**DIRECTIONS FOR THIS TASK:** Please list all lines of the material below in which the string "will" occurs.

**DATA:**
* * * * *

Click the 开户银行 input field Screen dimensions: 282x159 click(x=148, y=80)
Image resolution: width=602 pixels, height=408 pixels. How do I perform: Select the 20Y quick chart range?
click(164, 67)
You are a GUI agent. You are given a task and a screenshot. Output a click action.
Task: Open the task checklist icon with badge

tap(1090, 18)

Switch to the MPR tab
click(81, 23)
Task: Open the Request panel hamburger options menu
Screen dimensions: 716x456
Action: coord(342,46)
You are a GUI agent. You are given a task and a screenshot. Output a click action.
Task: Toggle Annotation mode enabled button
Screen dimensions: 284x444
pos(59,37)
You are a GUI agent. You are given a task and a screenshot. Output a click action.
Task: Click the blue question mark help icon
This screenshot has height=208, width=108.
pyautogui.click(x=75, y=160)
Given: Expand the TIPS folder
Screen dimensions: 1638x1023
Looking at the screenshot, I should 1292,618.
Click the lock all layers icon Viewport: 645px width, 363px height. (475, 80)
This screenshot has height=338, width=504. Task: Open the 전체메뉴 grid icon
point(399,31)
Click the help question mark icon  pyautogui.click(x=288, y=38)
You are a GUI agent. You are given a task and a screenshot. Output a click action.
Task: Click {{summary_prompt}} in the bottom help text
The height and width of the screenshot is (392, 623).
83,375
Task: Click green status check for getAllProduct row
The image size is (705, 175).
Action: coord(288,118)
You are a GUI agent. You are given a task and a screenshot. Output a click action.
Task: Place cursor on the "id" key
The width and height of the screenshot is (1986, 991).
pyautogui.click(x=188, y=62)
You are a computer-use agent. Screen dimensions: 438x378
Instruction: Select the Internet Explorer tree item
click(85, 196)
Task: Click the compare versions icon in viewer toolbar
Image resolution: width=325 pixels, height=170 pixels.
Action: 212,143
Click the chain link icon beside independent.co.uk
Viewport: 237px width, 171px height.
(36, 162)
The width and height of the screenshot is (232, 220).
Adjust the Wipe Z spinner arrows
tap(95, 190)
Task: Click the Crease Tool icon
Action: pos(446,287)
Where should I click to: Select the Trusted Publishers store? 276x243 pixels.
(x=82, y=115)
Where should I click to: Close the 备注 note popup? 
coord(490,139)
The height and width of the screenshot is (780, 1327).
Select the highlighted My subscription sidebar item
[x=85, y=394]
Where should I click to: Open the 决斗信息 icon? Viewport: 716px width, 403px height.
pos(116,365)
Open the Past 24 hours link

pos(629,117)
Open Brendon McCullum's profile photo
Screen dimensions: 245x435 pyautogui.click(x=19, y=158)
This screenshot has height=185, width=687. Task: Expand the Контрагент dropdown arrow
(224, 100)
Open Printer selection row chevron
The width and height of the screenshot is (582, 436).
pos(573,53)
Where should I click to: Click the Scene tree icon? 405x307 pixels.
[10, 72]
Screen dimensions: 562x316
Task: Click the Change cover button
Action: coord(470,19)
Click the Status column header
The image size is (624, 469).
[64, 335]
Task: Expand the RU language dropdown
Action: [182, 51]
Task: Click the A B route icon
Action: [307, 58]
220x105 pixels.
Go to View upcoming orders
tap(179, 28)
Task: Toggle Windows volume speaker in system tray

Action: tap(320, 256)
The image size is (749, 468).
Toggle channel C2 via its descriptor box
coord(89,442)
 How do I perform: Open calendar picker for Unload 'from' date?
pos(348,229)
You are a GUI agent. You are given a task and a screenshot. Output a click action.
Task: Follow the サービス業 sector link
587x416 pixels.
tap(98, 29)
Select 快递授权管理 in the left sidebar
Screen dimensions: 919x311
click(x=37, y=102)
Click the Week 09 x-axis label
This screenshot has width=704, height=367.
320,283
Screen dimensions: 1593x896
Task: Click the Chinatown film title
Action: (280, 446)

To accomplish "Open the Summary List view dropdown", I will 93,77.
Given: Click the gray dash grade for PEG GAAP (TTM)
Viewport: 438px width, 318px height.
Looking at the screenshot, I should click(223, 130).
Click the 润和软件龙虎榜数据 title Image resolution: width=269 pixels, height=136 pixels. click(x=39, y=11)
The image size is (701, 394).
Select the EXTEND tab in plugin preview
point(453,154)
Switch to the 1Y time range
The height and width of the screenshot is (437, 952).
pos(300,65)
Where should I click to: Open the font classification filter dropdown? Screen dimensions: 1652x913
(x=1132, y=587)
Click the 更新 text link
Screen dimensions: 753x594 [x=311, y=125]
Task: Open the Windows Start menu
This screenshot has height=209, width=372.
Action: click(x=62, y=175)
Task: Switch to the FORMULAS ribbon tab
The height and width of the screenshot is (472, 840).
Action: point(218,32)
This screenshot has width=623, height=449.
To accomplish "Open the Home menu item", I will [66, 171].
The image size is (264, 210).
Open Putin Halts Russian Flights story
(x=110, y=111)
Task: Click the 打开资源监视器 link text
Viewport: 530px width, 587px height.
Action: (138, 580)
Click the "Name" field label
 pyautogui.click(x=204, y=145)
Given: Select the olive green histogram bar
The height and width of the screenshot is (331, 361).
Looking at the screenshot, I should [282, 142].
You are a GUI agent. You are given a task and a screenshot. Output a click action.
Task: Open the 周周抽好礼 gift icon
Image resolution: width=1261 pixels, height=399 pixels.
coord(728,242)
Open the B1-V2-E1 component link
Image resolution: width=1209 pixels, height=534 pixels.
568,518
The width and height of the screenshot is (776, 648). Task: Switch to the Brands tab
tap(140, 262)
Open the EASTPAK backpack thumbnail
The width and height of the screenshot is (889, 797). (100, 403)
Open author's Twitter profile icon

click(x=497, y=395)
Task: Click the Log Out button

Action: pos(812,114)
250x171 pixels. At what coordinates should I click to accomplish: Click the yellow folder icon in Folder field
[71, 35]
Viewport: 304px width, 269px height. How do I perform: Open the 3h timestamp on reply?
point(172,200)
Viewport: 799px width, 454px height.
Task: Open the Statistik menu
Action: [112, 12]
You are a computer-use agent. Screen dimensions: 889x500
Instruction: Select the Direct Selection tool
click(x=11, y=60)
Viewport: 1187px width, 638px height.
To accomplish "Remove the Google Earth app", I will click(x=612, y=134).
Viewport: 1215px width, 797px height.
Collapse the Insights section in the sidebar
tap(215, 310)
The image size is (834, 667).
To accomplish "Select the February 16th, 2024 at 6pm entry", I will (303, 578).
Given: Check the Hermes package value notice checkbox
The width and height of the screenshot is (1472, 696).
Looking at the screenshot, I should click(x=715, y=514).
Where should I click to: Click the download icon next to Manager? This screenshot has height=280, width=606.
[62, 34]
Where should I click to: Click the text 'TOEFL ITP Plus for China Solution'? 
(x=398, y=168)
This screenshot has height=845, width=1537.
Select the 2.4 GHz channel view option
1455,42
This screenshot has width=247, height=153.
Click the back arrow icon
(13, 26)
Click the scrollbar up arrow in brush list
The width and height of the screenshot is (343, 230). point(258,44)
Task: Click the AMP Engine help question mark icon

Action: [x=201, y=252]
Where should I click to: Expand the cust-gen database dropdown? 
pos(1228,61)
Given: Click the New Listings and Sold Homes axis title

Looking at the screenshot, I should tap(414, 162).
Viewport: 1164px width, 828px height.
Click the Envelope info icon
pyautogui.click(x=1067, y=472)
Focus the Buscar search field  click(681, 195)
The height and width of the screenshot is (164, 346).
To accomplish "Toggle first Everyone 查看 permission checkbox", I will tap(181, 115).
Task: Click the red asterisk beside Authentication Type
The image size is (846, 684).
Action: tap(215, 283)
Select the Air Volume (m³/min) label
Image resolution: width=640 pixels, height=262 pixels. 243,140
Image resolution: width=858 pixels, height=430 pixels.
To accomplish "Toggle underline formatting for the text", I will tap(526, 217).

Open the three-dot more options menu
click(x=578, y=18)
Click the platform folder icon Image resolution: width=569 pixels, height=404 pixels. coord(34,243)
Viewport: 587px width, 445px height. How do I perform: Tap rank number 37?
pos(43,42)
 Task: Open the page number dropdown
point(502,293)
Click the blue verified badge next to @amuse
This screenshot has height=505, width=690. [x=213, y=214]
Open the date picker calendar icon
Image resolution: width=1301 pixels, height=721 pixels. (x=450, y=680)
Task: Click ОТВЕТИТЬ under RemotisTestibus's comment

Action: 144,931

* * * * *

**EXERCISE SOLUTION:**
To accomplish "Open the Summary List view dropdown", I will 93,77.
To accomplish "Open the Home menu item", I will [66, 171].
To accomplish "Remove the Google Earth app", I will click(x=612, y=134).
To accomplish "Select the February 16th, 2024 at 6pm entry", I will (303, 578).
To accomplish "Toggle first Everyone 查看 permission checkbox", I will tap(181, 115).
To accomplish "Toggle underline formatting for the text", I will tap(526, 217).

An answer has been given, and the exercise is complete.